▼▼▼

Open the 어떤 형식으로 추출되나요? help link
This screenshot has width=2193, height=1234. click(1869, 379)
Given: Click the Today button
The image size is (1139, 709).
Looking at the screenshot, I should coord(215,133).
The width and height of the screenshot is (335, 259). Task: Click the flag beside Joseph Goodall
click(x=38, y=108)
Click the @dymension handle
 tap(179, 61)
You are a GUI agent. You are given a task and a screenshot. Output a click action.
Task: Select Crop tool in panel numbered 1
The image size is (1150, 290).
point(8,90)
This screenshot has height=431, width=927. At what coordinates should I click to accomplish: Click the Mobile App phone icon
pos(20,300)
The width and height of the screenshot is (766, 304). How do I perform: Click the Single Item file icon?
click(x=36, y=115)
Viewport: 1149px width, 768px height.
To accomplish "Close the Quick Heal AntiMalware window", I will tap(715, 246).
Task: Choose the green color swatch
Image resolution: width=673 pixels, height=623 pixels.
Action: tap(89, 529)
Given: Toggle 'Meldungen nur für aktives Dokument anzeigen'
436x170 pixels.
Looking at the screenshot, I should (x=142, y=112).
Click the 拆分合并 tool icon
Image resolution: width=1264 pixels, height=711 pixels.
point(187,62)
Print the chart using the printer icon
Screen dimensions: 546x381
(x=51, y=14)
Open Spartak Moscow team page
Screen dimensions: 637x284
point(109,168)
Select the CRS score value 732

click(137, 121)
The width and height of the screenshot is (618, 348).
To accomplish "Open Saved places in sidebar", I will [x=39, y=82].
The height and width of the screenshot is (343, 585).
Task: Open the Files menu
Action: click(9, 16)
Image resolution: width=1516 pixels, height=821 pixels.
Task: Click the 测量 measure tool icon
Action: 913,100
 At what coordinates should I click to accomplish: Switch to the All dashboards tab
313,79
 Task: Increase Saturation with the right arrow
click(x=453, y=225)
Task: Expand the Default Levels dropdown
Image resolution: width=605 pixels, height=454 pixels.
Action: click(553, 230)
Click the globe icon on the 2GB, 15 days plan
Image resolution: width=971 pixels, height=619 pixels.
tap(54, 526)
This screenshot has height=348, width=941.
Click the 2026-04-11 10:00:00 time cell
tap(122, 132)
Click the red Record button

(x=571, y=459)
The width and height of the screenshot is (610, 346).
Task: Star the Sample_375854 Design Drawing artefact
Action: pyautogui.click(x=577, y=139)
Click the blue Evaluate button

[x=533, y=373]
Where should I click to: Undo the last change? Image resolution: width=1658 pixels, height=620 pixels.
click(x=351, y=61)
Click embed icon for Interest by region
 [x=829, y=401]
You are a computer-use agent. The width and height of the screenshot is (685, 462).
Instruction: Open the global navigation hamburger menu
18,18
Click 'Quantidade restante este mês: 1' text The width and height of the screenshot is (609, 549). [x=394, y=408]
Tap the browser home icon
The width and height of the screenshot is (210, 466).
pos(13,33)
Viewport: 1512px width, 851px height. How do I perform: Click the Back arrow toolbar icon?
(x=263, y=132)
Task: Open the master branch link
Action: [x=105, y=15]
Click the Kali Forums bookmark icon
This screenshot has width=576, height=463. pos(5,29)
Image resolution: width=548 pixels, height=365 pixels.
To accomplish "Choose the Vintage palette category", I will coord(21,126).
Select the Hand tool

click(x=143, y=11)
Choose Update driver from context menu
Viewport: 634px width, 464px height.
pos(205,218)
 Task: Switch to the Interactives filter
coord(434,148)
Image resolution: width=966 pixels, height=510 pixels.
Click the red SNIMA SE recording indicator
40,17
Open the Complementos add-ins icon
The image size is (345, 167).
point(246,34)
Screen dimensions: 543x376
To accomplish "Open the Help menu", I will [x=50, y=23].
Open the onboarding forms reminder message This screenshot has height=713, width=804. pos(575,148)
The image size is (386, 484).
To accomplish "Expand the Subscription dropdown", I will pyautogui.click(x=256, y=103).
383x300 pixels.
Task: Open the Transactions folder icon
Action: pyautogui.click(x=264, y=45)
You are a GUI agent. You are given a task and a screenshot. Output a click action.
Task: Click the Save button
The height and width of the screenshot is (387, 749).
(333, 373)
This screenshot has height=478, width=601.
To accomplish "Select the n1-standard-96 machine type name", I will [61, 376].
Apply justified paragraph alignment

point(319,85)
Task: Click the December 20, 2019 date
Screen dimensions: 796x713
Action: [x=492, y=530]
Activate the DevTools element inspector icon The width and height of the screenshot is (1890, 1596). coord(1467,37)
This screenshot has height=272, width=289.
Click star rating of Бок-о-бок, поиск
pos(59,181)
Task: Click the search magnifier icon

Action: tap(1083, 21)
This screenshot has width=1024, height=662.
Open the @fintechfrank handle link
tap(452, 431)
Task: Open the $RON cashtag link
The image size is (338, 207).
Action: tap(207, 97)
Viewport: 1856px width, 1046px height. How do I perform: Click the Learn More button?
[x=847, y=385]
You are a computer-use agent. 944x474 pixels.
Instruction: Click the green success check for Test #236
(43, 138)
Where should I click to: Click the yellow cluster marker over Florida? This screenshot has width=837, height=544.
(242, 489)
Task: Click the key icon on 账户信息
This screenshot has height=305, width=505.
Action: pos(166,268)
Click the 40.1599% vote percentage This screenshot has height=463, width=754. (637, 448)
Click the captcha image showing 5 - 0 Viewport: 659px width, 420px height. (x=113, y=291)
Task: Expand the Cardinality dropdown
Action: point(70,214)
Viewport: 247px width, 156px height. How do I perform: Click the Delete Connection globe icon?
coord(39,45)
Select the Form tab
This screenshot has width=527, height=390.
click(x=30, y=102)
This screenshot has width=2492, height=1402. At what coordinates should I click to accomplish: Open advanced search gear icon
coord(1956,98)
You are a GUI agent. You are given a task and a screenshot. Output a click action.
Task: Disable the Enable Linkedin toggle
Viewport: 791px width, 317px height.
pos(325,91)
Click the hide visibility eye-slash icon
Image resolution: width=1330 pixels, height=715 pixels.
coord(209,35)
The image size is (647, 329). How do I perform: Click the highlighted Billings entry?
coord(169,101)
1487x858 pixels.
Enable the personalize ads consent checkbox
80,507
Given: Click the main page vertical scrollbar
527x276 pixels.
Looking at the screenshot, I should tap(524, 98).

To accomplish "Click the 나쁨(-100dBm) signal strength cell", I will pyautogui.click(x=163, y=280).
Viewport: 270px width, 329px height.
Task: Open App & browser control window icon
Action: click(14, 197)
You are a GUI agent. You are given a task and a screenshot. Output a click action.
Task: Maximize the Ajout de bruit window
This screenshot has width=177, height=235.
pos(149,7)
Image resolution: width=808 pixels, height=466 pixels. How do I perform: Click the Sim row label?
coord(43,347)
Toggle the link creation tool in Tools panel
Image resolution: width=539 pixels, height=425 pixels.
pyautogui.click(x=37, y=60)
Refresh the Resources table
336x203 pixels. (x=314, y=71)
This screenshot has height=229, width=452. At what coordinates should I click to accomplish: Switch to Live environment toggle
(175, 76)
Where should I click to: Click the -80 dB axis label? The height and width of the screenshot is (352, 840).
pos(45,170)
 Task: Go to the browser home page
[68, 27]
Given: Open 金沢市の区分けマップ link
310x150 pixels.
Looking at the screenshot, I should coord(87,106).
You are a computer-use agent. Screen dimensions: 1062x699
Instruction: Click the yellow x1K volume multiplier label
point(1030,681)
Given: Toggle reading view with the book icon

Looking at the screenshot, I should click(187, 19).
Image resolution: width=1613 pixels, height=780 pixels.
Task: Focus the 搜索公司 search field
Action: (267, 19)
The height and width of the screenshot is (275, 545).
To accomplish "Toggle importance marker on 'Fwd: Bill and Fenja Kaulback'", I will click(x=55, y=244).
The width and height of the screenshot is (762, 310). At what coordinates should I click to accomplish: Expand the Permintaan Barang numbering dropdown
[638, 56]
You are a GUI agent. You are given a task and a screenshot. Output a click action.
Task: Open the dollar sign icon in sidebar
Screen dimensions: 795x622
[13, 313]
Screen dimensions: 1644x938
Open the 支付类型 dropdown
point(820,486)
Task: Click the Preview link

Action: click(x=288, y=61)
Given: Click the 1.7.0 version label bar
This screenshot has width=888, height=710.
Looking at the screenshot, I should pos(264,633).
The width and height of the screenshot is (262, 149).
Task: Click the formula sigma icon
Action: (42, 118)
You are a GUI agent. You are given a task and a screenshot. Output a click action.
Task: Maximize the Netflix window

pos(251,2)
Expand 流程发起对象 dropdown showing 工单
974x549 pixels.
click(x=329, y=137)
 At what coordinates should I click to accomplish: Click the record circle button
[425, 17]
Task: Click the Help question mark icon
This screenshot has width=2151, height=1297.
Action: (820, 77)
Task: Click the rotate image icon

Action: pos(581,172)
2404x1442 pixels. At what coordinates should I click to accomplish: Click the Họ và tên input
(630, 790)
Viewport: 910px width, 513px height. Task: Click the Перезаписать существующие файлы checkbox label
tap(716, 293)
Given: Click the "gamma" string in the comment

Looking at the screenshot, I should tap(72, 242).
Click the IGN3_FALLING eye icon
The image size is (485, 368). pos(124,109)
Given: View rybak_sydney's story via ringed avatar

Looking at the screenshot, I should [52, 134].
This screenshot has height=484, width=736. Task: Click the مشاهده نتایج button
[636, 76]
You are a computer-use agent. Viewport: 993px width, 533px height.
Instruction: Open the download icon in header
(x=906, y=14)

▲▲▲

## [Requirement]
Gather every line of the listing above that contains the word "what".

## [Result for this task]
This screenshot has height=431, width=927. At what coordinates should I click to accomplish: Click the Mobile App phone icon
 At what coordinates should I click to accomplish: Switch to the All dashboards tab
This screenshot has width=2492, height=1402. At what coordinates should I click to accomplish: Open advanced search gear icon
This screenshot has height=229, width=452. At what coordinates should I click to accomplish: Switch to Live environment toggle
The width and height of the screenshot is (762, 310). At what coordinates should I click to accomplish: Expand the Permintaan Barang numbering dropdown
 At what coordinates should I click to accomplish: Click the record circle button
2404x1442 pixels. At what coordinates should I click to accomplish: Click the Họ và tên input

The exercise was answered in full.